Die Kaffee-Einladungen der Frau Regierungsrat Wallenberg wirbelten viel Staub in dem stillen Potsdam auf. Unerhört – auf diese Weise einzuladen! Wollte die Dame das Porto sparen? Anstand und gute Sitte hätten es verlangt, die halberwachsene Tochter zu schicken. Nein, solcher Einladung konnte man unmöglich nachkommen.

5o sprachen die Frauen. Die Männer aber waren anderer Meinung. Regierungsrat Wallenberg erfreute sich trotz der Kürze seines Aufenthaltes in Potsdam allgemeiner Beliebtheit. Auch war er ein einflußreicher Beamter, man durfte sich die Leute, welche die Potsdamer Gepflogenheiten noch nicht kannten, keineswegs vor den Kopf stoßen.

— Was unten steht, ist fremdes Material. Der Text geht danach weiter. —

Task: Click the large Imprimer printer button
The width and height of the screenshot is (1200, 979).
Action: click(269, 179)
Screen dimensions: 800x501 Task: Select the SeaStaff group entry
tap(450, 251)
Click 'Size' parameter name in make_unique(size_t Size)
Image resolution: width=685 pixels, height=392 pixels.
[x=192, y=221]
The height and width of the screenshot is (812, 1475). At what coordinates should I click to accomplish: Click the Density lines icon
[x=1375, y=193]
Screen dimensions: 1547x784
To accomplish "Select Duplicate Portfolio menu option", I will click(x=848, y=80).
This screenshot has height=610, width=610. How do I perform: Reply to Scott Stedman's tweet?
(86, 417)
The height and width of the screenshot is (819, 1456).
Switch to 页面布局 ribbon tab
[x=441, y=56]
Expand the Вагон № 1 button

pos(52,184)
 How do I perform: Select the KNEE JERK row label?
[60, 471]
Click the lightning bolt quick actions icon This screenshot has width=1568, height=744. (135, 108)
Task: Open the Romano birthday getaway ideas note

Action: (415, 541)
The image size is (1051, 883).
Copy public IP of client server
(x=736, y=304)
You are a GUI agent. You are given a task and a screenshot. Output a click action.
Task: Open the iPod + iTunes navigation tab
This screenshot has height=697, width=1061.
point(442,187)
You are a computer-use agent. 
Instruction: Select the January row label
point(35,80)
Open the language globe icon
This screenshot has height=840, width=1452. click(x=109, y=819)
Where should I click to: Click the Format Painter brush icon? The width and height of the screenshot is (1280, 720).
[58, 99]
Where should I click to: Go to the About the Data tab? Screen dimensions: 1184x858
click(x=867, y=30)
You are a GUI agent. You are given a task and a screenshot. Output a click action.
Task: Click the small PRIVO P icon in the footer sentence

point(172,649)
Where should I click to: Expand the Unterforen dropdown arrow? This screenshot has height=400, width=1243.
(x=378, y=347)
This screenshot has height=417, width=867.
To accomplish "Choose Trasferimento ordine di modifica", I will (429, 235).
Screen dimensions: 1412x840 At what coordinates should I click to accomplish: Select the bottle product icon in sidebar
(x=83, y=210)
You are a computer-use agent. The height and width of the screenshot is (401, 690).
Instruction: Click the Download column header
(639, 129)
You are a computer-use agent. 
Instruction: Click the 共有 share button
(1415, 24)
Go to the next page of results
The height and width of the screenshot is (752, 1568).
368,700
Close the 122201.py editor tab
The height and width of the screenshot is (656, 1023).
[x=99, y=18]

Als nun Frau Oberstabsarzt erzählte, daß sie die kleine Wallenberg persönlich beim Briefbestellen gesprochen habe, und auch Frau Baurat von dem kriechenden Einbrecher, den ihr Sohn beinahe niedergeschossen hatte, berichtete, kam man allmählich dahinter, daß es doch wohl nur eine Ungeschicklichkeit des Backfisches gewesen sein mochte. Man sagte zu. Sogar Frau Oberstaatsanwalt Jeserich, die ihre Einladung aus dem Mülleimer gezogen hatte. Ein wenig weibliche Neugier war wohl auch dabei. Man wollte doch sehen, wie die Wallenbergs sich eingerichtet hatten, wie sie lebten. Und vor allem wollte man sich mal ihren »Zigeunerbub« in der Nähe besehen.